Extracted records
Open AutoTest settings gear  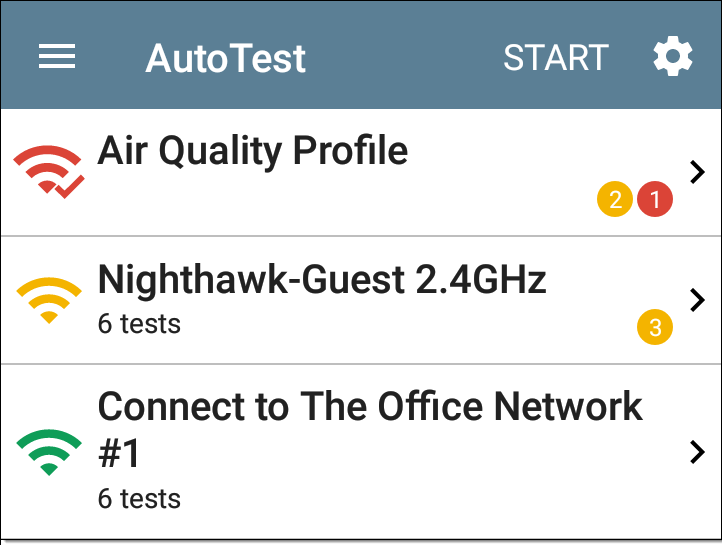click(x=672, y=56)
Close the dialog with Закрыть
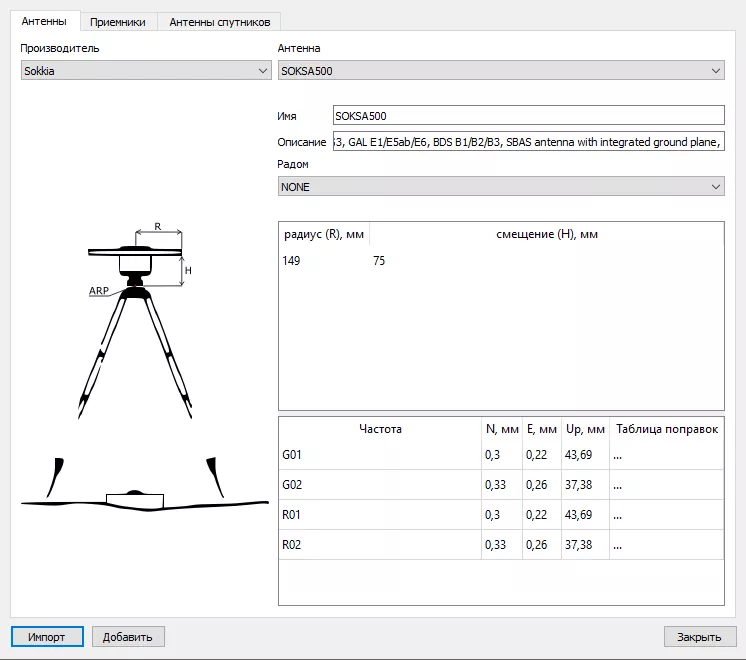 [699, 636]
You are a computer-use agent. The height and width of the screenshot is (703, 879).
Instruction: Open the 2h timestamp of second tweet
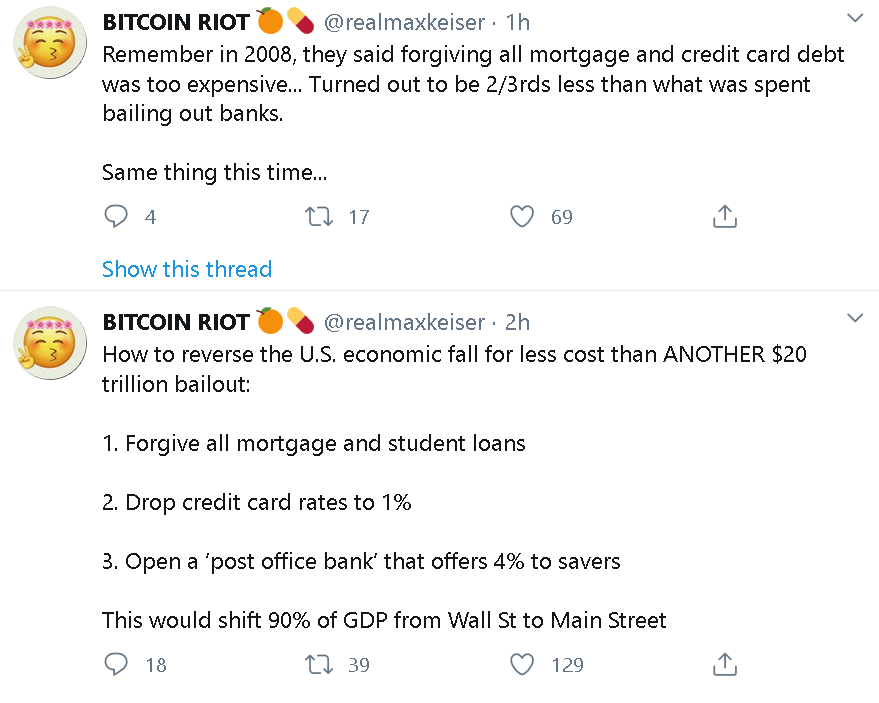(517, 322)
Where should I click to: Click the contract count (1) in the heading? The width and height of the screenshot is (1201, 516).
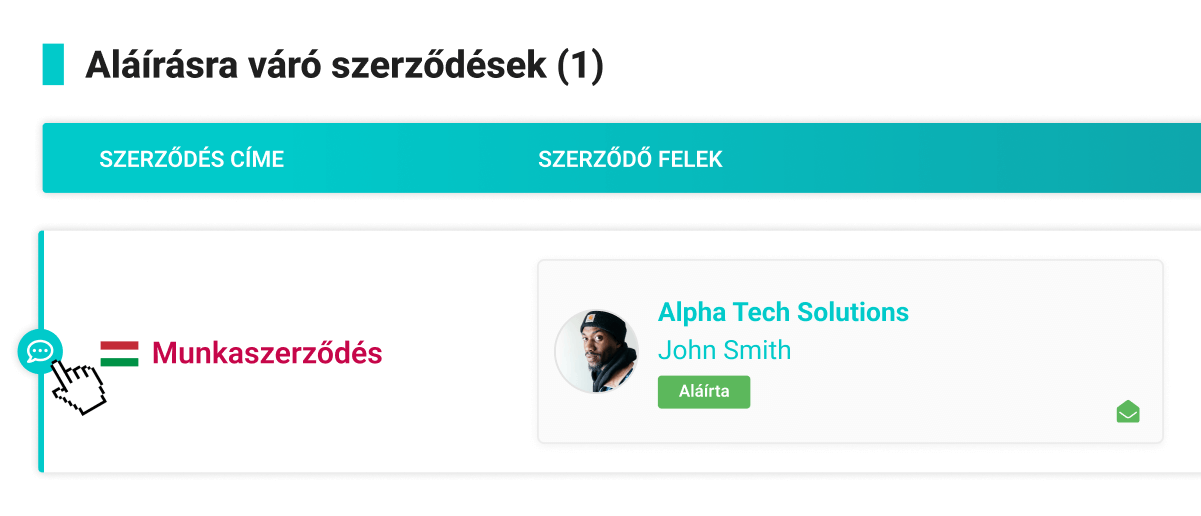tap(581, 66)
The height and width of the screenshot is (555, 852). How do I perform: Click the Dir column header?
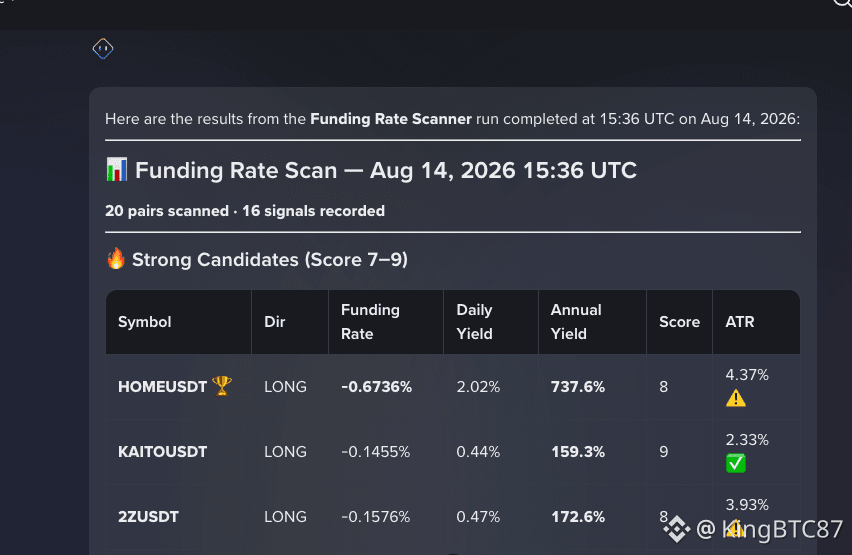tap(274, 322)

What is needed: Leave out the pictures, and retype exactly the lines from the one containing "Where should I" through the last line of the data above, no more and no less.

Task solution:
Where should I click to: Click the contract count (1) in the heading? The width and height of the screenshot is (1201, 516).
tap(581, 66)
The height and width of the screenshot is (555, 852). How do I perform: Click the Dir column header?
tap(274, 322)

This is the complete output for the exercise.